> _The problem_
In the entries below, spot each line with the word "level" and copy it.
Start of Source data
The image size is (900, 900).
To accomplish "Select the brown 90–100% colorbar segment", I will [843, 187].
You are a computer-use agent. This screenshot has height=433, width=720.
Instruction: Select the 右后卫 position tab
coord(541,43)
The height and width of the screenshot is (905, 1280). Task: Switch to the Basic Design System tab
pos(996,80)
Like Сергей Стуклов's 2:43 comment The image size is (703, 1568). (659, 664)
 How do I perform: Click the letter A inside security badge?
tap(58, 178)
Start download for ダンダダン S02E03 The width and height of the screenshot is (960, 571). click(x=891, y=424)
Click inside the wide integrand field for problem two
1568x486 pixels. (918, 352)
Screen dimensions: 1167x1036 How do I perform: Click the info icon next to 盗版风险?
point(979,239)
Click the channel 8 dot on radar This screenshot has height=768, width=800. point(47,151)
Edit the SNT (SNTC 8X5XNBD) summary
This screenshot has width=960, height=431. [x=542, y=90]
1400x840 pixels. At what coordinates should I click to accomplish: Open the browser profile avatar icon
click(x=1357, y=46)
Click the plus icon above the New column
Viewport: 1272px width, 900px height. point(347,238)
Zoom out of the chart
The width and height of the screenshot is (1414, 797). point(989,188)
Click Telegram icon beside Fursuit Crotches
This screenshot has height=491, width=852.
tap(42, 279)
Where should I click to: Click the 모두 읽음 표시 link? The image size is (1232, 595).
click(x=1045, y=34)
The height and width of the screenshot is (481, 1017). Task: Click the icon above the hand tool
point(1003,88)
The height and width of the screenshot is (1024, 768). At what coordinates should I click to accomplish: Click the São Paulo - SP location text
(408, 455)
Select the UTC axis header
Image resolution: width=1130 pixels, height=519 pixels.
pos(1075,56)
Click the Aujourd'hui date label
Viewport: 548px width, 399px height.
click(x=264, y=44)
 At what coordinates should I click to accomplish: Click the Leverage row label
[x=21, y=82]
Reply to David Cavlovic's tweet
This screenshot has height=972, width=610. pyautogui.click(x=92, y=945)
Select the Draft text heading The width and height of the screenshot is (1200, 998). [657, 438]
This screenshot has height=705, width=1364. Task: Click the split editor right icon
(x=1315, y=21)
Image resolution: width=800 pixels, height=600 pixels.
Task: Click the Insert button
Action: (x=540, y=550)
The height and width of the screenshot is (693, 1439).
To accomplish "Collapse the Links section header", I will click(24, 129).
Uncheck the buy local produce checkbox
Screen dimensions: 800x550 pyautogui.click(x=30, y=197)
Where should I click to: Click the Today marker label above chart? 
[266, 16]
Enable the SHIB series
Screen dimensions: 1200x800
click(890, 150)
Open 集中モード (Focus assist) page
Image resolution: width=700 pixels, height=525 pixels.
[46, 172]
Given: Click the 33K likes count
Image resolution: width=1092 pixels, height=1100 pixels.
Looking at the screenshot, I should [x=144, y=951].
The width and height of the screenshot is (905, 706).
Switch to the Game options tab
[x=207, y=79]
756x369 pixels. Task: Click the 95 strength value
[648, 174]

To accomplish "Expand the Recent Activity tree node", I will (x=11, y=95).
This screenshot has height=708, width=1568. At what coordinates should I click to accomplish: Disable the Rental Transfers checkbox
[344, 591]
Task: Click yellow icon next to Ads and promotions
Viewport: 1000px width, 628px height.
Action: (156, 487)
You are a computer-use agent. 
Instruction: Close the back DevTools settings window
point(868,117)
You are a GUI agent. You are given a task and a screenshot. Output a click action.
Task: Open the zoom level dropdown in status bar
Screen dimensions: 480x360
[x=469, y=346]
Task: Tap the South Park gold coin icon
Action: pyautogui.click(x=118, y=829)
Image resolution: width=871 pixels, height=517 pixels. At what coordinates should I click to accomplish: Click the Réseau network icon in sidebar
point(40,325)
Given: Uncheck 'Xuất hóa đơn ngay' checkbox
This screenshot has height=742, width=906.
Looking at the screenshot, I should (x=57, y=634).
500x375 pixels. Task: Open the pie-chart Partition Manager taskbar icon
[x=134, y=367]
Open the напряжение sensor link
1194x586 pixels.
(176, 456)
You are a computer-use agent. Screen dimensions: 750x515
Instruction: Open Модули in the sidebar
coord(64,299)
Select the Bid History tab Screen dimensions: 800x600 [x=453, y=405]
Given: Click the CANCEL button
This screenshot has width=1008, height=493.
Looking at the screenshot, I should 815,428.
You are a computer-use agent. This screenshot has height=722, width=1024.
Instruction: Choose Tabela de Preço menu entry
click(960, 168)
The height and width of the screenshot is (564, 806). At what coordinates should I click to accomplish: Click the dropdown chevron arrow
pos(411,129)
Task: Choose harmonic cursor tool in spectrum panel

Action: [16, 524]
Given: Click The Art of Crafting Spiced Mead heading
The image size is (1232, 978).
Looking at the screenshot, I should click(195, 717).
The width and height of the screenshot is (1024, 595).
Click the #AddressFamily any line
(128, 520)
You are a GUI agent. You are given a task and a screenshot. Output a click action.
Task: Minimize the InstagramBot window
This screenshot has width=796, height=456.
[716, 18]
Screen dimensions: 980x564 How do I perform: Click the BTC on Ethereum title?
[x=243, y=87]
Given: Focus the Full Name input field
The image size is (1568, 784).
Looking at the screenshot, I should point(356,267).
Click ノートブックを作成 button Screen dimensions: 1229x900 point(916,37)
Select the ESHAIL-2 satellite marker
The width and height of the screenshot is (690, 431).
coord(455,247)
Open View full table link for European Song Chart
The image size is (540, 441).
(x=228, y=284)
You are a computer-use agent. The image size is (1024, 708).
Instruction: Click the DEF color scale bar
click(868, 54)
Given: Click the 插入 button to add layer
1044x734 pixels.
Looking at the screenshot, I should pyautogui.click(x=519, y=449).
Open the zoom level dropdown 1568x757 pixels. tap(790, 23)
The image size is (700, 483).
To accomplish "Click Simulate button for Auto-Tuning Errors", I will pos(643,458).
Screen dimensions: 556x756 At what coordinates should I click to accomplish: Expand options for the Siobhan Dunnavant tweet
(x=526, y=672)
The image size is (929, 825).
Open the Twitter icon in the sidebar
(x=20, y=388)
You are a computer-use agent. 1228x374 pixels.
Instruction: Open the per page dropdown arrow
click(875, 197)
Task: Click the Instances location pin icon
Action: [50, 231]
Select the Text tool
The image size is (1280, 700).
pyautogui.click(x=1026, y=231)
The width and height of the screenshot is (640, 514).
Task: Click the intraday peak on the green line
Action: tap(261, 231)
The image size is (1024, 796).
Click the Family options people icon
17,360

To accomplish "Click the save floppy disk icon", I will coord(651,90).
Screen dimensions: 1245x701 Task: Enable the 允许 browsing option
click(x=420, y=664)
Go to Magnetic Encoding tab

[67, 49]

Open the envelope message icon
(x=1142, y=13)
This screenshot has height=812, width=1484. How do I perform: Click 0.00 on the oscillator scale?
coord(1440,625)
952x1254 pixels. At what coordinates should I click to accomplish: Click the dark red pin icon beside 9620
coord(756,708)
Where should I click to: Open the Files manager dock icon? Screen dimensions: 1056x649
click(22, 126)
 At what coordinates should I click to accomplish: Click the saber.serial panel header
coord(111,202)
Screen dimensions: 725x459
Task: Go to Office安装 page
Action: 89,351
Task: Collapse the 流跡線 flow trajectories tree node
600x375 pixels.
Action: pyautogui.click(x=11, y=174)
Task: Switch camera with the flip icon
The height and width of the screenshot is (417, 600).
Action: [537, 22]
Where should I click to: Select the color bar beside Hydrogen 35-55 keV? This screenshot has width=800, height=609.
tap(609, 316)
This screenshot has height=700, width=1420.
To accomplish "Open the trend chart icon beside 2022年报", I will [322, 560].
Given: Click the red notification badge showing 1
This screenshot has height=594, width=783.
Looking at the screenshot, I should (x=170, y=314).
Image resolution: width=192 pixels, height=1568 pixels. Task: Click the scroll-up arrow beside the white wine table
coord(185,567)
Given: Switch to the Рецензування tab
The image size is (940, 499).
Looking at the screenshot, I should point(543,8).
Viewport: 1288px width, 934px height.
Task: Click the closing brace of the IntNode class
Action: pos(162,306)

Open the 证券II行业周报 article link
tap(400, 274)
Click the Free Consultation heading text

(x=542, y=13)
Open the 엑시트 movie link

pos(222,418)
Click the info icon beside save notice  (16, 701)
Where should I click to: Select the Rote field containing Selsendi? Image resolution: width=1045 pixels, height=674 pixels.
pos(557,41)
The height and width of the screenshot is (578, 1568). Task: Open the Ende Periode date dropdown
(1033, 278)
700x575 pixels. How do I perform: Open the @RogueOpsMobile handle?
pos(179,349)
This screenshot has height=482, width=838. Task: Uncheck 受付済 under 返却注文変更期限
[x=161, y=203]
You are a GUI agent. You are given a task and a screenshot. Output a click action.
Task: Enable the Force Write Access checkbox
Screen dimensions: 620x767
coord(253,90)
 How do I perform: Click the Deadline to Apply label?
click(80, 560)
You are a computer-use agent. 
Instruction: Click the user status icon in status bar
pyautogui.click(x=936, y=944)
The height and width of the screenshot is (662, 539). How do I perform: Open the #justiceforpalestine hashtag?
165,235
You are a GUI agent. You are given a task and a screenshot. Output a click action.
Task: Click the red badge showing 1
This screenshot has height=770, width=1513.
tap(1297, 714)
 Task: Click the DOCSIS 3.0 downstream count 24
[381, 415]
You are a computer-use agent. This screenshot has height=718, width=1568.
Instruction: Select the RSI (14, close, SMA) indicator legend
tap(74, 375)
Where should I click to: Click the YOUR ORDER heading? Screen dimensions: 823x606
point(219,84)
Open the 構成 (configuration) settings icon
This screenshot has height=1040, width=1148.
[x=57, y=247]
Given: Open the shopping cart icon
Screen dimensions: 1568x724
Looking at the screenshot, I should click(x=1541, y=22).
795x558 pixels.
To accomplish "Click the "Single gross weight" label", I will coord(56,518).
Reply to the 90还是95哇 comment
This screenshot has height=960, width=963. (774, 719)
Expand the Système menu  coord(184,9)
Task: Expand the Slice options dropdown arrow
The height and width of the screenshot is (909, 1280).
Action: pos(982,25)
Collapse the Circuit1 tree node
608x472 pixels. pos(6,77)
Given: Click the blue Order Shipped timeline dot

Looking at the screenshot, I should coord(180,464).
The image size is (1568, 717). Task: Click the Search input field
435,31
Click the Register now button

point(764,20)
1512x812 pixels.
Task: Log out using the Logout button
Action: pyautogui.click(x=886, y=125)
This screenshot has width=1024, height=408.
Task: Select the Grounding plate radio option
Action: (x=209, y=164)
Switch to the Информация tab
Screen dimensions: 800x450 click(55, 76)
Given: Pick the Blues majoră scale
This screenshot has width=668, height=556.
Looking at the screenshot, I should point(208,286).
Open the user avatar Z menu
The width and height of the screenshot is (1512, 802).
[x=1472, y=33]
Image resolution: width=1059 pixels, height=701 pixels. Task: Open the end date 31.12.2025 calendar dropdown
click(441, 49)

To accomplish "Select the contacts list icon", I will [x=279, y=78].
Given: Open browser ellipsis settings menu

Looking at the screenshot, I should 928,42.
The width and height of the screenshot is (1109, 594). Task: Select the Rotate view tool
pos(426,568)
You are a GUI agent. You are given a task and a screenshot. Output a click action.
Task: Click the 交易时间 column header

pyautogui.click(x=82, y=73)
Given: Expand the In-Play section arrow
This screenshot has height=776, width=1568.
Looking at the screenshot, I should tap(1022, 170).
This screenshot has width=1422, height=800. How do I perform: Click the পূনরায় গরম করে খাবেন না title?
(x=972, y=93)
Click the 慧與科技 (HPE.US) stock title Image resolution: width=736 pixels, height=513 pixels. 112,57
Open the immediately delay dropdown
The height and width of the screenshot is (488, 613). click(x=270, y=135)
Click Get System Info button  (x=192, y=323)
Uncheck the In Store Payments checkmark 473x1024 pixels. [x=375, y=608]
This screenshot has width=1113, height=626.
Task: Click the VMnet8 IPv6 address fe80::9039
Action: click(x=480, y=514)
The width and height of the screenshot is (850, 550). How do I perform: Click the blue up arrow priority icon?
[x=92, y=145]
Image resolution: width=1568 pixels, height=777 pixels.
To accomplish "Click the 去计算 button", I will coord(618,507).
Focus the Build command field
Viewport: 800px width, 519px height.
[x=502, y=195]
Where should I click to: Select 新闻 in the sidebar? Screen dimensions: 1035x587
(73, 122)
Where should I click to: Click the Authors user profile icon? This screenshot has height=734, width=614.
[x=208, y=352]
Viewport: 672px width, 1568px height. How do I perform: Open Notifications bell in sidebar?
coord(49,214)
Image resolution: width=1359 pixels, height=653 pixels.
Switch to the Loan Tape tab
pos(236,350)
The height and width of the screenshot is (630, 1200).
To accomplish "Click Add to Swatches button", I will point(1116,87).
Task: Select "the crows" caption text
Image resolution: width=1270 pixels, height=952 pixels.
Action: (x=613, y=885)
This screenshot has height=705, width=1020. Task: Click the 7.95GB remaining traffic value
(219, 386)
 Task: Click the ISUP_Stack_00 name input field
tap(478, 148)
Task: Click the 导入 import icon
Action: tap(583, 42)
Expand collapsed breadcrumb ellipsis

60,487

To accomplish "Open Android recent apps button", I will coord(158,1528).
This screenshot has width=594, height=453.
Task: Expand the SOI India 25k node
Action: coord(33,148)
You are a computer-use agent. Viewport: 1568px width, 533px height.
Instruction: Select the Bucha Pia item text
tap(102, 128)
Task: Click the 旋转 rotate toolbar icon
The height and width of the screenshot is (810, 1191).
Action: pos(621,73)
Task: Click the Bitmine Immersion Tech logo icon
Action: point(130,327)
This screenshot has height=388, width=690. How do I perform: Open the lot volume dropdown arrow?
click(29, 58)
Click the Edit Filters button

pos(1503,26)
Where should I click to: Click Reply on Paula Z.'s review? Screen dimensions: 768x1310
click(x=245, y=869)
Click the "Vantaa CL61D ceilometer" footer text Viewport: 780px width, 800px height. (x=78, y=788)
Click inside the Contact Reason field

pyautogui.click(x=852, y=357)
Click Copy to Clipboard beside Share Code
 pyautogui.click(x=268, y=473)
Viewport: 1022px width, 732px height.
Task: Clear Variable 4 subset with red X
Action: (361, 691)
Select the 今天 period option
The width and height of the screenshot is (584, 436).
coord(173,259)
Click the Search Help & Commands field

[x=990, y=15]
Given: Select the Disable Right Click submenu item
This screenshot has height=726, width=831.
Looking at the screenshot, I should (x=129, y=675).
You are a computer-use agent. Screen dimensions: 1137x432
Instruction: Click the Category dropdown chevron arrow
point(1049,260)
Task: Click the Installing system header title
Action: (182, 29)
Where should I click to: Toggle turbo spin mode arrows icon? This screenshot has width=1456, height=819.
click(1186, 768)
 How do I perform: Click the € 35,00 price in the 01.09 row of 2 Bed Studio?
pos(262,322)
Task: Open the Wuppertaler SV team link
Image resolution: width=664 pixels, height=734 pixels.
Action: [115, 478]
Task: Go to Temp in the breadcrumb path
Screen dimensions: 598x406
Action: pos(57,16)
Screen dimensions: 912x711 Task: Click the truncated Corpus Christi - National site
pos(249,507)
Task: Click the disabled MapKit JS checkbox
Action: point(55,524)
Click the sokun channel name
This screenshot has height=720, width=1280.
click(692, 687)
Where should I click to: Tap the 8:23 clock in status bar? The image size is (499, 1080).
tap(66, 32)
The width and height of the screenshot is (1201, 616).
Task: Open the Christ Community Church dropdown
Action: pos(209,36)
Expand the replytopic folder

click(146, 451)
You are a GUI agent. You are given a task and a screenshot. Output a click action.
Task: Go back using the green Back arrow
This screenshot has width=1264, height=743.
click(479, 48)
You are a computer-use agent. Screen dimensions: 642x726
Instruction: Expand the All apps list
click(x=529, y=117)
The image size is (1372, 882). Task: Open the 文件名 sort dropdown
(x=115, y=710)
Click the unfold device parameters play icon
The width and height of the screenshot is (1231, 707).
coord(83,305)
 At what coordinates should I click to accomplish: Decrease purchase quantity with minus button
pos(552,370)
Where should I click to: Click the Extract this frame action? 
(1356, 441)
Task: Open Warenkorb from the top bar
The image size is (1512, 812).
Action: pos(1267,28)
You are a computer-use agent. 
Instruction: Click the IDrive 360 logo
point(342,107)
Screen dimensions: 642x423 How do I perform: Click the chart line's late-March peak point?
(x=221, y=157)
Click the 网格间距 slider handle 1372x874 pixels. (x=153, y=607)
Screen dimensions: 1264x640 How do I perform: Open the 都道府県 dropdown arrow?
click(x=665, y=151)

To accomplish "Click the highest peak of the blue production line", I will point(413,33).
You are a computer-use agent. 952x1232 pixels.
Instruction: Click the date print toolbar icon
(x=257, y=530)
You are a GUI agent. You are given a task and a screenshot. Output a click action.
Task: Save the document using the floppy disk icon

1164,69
End of Source data
> _Solution to this problem_
Task: Open the zoom level dropdown in status bar
Open the zoom level dropdown 1568x757 pixels. tap(790, 23)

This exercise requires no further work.